New research reveals that the National Weather Service heat index may be leading people to misjudge the dangers of extreme heat, and it may underestimate the effect of extreme heat on the human body. Experts are finding that the current heat warning system in the U.S. is falling short as heat waves are becoming more frequent, longer, and more intense.

Heat waves are deceptively deadly, but traditional weather forecasts don’t typically convey the full extent of the risk.

The heat index “shows how humidity makes the temperature feel hotter, but only for a person sitting in the shade, leaving out outdoor workers and others who spend hours in the sun.”
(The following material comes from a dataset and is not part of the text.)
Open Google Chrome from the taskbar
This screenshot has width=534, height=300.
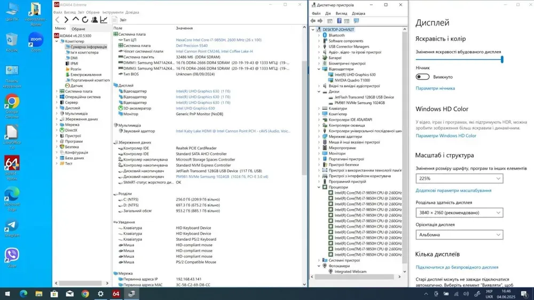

The problem lies in how humidity affects the way the human body cools itself through sweating. Sweating reduces core temperature as the sweat evaporates and carries heat away from the skin. Without evaporation, that cooling method isn’t very effective. In humid air, it’s much harder for sweat to evaporate effectively.

And that’s one of the heat index’s shortcomings: It only presents the full danger for people in the shade, without the heat from direct sunlight. The heat index is supposed to show what the temperature and humidity feel like to the human body, so if the temperature is 88 degrees and the humidity is at 75%, it really feels like 103 degrees. But in direct sunlight it’s going to feel about 15 degrees warmer.

Performing vigorous physical activity in direct sunlight could prove extremely dangerous. Further, if the person is standing on blacktop instead of grass, the heat could have a different impact. This means that outdoor workers who spend hours under the sun could underestimate the danger they’re in by using the current heat index.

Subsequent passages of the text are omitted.